WHAT YOU ARE ASKED TO DO.
The records sit below this line. Repeat all of them exactly.

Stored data
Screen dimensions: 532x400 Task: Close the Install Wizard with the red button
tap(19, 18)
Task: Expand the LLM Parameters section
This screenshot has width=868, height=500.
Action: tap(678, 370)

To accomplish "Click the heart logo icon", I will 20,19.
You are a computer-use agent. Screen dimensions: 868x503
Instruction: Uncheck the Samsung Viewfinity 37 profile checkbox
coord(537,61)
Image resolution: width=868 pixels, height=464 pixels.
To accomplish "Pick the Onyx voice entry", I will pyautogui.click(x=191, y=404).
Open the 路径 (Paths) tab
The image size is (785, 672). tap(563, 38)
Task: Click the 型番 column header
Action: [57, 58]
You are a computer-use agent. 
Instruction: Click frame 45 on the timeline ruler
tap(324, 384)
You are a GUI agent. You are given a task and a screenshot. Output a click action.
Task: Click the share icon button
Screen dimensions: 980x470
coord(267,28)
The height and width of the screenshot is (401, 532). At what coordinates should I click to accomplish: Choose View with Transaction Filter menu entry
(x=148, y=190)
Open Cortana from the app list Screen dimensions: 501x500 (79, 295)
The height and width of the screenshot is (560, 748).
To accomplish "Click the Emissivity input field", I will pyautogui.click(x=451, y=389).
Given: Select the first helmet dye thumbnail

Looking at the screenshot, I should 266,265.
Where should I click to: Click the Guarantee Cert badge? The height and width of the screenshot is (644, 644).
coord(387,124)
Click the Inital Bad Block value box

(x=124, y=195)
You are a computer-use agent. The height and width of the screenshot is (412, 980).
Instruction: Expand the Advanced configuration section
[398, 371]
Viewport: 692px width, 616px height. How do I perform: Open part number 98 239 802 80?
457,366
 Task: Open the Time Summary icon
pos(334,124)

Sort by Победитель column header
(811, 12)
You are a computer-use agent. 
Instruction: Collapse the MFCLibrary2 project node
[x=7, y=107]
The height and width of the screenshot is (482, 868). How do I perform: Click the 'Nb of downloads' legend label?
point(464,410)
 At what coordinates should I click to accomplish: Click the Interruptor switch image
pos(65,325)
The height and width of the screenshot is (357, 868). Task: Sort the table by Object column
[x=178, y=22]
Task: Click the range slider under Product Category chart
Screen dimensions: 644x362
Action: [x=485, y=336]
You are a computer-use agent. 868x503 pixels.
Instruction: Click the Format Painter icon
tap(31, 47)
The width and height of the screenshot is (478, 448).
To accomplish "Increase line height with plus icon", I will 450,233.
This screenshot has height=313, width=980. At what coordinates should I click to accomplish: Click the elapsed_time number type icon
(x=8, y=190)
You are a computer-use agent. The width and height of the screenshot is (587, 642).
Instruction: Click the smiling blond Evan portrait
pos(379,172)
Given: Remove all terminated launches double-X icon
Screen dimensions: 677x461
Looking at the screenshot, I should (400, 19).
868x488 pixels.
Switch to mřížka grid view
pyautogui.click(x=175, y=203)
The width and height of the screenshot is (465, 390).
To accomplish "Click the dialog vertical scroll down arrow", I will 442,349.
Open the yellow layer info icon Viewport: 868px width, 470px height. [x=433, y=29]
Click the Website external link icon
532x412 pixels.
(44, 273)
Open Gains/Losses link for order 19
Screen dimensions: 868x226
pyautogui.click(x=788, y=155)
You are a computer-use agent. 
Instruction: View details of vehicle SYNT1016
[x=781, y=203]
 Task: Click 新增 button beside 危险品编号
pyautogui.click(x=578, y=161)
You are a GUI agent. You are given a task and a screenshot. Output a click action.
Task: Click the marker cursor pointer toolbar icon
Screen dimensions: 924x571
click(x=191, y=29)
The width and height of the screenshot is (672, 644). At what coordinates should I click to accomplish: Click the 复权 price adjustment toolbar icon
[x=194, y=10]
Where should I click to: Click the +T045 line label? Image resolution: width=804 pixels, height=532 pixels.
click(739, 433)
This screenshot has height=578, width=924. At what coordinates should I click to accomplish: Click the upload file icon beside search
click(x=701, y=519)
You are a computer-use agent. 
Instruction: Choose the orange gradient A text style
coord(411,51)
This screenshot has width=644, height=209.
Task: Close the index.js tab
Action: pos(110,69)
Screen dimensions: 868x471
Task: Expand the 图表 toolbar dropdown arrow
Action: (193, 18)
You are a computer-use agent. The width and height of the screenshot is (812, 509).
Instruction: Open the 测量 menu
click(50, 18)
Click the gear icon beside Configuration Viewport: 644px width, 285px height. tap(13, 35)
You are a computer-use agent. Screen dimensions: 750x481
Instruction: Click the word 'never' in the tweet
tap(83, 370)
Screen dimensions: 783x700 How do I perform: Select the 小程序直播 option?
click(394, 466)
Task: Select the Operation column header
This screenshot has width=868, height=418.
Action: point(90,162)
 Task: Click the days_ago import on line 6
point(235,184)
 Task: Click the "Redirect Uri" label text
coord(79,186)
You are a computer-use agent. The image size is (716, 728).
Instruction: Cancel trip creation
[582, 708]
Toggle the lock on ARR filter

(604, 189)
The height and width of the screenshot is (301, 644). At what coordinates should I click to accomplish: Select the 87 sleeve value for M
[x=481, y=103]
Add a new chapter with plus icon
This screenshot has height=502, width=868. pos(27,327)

TASK ANSWER.
Screen dimensions: 532x400 Task: Close the Install Wizard with the red button
tap(19, 18)
Task: Expand the LLM Parameters section
This screenshot has width=868, height=500.
Action: tap(678, 370)

To accomplish "Click the heart logo icon", I will 20,19.
You are a computer-use agent. Screen dimensions: 868x503
Instruction: Uncheck the Samsung Viewfinity 37 profile checkbox
coord(537,61)
Image resolution: width=868 pixels, height=464 pixels.
To accomplish "Pick the Onyx voice entry", I will pyautogui.click(x=191, y=404).
Open the 路径 (Paths) tab
The image size is (785, 672). tap(563, 38)
Task: Click the 型番 column header
Action: [57, 58]
You are a computer-use agent. 
Instruction: Click frame 45 on the timeline ruler
tap(324, 384)
You are a GUI agent. You are given a task and a screenshot. Output a click action.
Task: Click the share icon button
Screen dimensions: 980x470
coord(267,28)
The height and width of the screenshot is (401, 532). At what coordinates should I click to accomplish: Choose View with Transaction Filter menu entry
(x=148, y=190)
Open Cortana from the app list Screen dimensions: 501x500 (79, 295)
The height and width of the screenshot is (560, 748).
To accomplish "Click the Emissivity input field", I will pyautogui.click(x=451, y=389).
Given: Select the first helmet dye thumbnail

Looking at the screenshot, I should 266,265.
Where should I click to: Click the Guarantee Cert badge? The height and width of the screenshot is (644, 644).
coord(387,124)
Click the Inital Bad Block value box

(x=124, y=195)
You are a computer-use agent. The height and width of the screenshot is (412, 980).
Instruction: Expand the Advanced configuration section
[398, 371]
Viewport: 692px width, 616px height. How do I perform: Open part number 98 239 802 80?
457,366
 Task: Open the Time Summary icon
pos(334,124)

Sort by Победитель column header
(811, 12)
You are a computer-use agent. 
Instruction: Collapse the MFCLibrary2 project node
[x=7, y=107]
The height and width of the screenshot is (482, 868). How do I perform: Click the 'Nb of downloads' legend label?
point(464,410)
 At what coordinates should I click to accomplish: Click the Interruptor switch image
pos(65,325)
The height and width of the screenshot is (357, 868). Task: Sort the table by Object column
[x=178, y=22]
Task: Click the range slider under Product Category chart
Screen dimensions: 644x362
Action: [x=485, y=336]
You are a computer-use agent. 868x503 pixels.
Instruction: Click the Format Painter icon
tap(31, 47)
The width and height of the screenshot is (478, 448).
To accomplish "Increase line height with plus icon", I will 450,233.
This screenshot has height=313, width=980. At what coordinates should I click to accomplish: Click the elapsed_time number type icon
(x=8, y=190)
You are a computer-use agent. The width and height of the screenshot is (587, 642).
Instruction: Click the smiling blond Evan portrait
pos(379,172)
Given: Remove all terminated launches double-X icon
Screen dimensions: 677x461
Looking at the screenshot, I should (400, 19).
868x488 pixels.
Switch to mřížka grid view
pyautogui.click(x=175, y=203)
The width and height of the screenshot is (465, 390).
To accomplish "Click the dialog vertical scroll down arrow", I will 442,349.
Open the yellow layer info icon Viewport: 868px width, 470px height. [x=433, y=29]
Click the Website external link icon
532x412 pixels.
(44, 273)
Open Gains/Losses link for order 19
Screen dimensions: 868x226
pyautogui.click(x=788, y=155)
You are a computer-use agent. 
Instruction: View details of vehicle SYNT1016
[x=781, y=203]
 Task: Click 新增 button beside 危险品编号
pyautogui.click(x=578, y=161)
You are a GUI agent. You are given a task and a screenshot. Output a click action.
Task: Click the marker cursor pointer toolbar icon
Screen dimensions: 924x571
click(x=191, y=29)
The width and height of the screenshot is (672, 644). At what coordinates should I click to accomplish: Click the 复权 price adjustment toolbar icon
[x=194, y=10]
Where should I click to: Click the +T045 line label? Image resolution: width=804 pixels, height=532 pixels.
click(739, 433)
This screenshot has height=578, width=924. At what coordinates should I click to accomplish: Click the upload file icon beside search
click(x=701, y=519)
You are a computer-use agent. 
Instruction: Choose the orange gradient A text style
coord(411,51)
This screenshot has width=644, height=209.
Task: Close the index.js tab
Action: pos(110,69)
Screen dimensions: 868x471
Task: Expand the 图表 toolbar dropdown arrow
Action: (193, 18)
You are a computer-use agent. The width and height of the screenshot is (812, 509).
Instruction: Open the 测量 menu
click(50, 18)
Click the gear icon beside Configuration Viewport: 644px width, 285px height. tap(13, 35)
You are a computer-use agent. Screen dimensions: 750x481
Instruction: Click the word 'never' in the tweet
tap(83, 370)
Screen dimensions: 783x700 How do I perform: Select the 小程序直播 option?
click(394, 466)
Task: Select the Operation column header
This screenshot has width=868, height=418.
Action: point(90,162)
 Task: Click the days_ago import on line 6
point(235,184)
 Task: Click the "Redirect Uri" label text
coord(79,186)
You are a computer-use agent. The image size is (716, 728).
Instruction: Cancel trip creation
[582, 708]
Toggle the lock on ARR filter

(604, 189)
The height and width of the screenshot is (301, 644). At what coordinates should I click to accomplish: Select the 87 sleeve value for M
[x=481, y=103]
Add a new chapter with plus icon
This screenshot has height=502, width=868. pos(27,327)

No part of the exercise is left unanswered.